(GIVEN DATA)
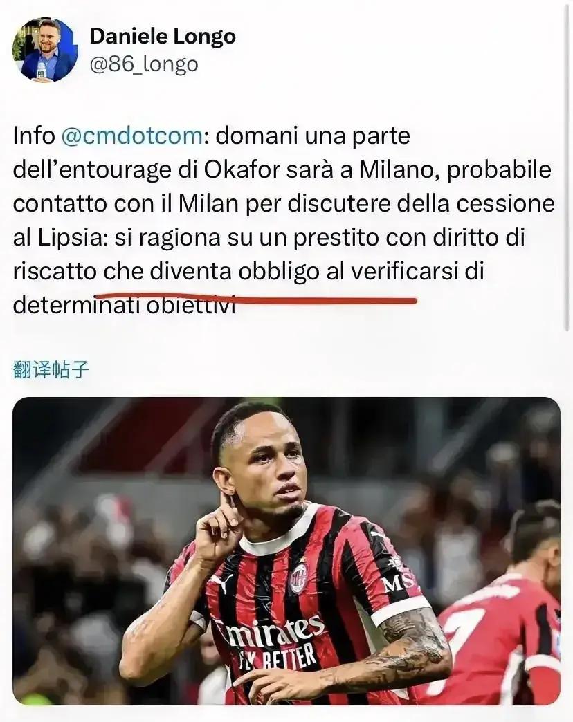Click the Daniele Longo display name
573x722 pixels.
(x=163, y=36)
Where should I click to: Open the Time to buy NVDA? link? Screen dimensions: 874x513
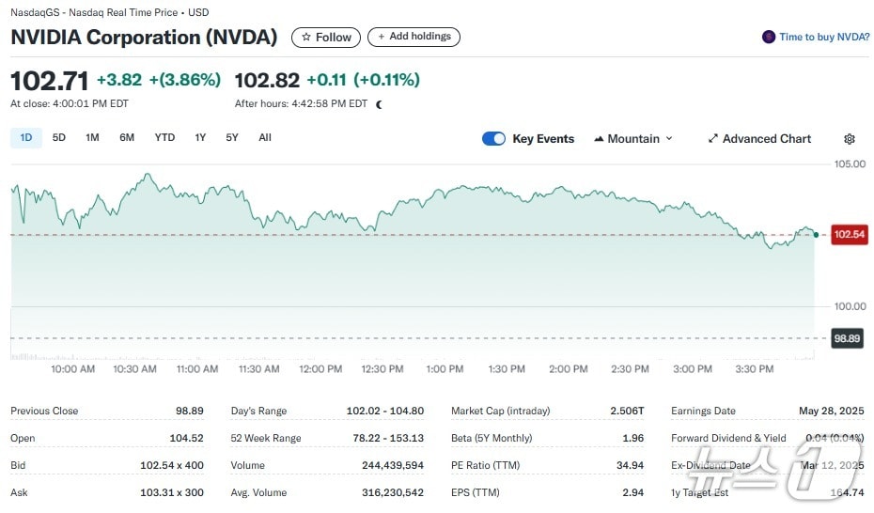click(x=824, y=37)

(WHAT THE TASK ASKS)
Locate "Where should I" in the entries above. Copy, exactly and only, the lines from that line to the end, leaving out the pictures.

(COMPLETED EXERCISE)
Where should I click to: Open the Time to buy NVDA? link? Screen dimensions: 874x513
click(x=824, y=37)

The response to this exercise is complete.